• [Task objective] Restate the records word for word, omitting nothing.

[Start of Attachment]

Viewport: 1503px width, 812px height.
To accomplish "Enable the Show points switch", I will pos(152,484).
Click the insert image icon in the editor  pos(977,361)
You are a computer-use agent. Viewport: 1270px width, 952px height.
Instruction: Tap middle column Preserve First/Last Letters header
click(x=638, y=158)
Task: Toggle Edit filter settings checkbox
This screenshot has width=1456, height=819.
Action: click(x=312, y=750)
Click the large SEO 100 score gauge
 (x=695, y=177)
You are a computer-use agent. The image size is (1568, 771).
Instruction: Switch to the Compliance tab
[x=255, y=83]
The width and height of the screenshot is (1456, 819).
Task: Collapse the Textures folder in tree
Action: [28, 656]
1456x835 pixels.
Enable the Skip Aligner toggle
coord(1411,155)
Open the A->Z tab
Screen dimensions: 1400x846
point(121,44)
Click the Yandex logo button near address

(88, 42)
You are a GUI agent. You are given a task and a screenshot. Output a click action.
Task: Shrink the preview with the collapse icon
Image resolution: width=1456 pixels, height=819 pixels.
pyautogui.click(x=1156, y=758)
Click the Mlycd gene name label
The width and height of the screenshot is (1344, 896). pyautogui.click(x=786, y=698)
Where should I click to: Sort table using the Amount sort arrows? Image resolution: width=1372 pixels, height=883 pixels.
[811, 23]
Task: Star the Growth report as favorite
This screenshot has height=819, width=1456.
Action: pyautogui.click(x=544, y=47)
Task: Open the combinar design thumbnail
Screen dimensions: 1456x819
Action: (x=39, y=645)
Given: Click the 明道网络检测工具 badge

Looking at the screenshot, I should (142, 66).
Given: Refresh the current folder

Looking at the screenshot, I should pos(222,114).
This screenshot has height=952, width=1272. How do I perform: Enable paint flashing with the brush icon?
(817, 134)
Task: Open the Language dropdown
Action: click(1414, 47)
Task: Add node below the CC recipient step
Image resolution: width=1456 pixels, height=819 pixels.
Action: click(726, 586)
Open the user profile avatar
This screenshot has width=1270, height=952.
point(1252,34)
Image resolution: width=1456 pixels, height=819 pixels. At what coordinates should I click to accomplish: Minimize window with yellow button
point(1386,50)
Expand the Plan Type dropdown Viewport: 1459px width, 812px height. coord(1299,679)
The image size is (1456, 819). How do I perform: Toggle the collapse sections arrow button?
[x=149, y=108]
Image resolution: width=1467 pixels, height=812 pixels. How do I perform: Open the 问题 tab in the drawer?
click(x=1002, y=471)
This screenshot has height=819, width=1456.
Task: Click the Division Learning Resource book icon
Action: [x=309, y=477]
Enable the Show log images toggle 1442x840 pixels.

[End of Attachment]

• [Task response]
Viewport: 1503px width, 812px height.
To accomplish "Enable the Show points switch", I will pos(152,484).
Click the insert image icon in the editor  pos(977,361)
You are a computer-use agent. Viewport: 1270px width, 952px height.
Instruction: Tap middle column Preserve First/Last Letters header
click(x=638, y=158)
Task: Toggle Edit filter settings checkbox
This screenshot has width=1456, height=819.
Action: click(x=312, y=750)
Click the large SEO 100 score gauge
 (x=695, y=177)
You are a computer-use agent. The image size is (1568, 771).
Instruction: Switch to the Compliance tab
[x=255, y=83]
The width and height of the screenshot is (1456, 819).
Task: Collapse the Textures folder in tree
Action: [28, 656]
1456x835 pixels.
Enable the Skip Aligner toggle
coord(1411,155)
Open the A->Z tab
Screen dimensions: 1400x846
point(121,44)
Click the Yandex logo button near address

(88, 42)
You are a GUI agent. You are given a task and a screenshot. Output a click action.
Task: Shrink the preview with the collapse icon
Image resolution: width=1456 pixels, height=819 pixels.
pyautogui.click(x=1156, y=758)
Click the Mlycd gene name label
The width and height of the screenshot is (1344, 896). pyautogui.click(x=786, y=698)
Where should I click to: Sort table using the Amount sort arrows? Image resolution: width=1372 pixels, height=883 pixels.
[811, 23]
Task: Star the Growth report as favorite
This screenshot has height=819, width=1456.
Action: pyautogui.click(x=544, y=47)
Task: Open the combinar design thumbnail
Screen dimensions: 1456x819
Action: (x=39, y=645)
Given: Click the 明道网络检测工具 badge

Looking at the screenshot, I should (142, 66).
Given: Refresh the current folder

Looking at the screenshot, I should pos(222,114).
This screenshot has height=952, width=1272. How do I perform: Enable paint flashing with the brush icon?
(817, 134)
Task: Open the Language dropdown
Action: click(1414, 47)
Task: Add node below the CC recipient step
Image resolution: width=1456 pixels, height=819 pixels.
Action: click(726, 586)
Open the user profile avatar
This screenshot has width=1270, height=952.
point(1252,34)
Image resolution: width=1456 pixels, height=819 pixels. At what coordinates should I click to accomplish: Minimize window with yellow button
point(1386,50)
Expand the Plan Type dropdown Viewport: 1459px width, 812px height. coord(1299,679)
The image size is (1456, 819). How do I perform: Toggle the collapse sections arrow button?
[x=149, y=108]
Image resolution: width=1467 pixels, height=812 pixels. How do I perform: Open the 问题 tab in the drawer?
click(x=1002, y=471)
This screenshot has height=819, width=1456.
Task: Click the Division Learning Resource book icon
Action: [x=309, y=477]
Enable the Show log images toggle 1442x840 pixels.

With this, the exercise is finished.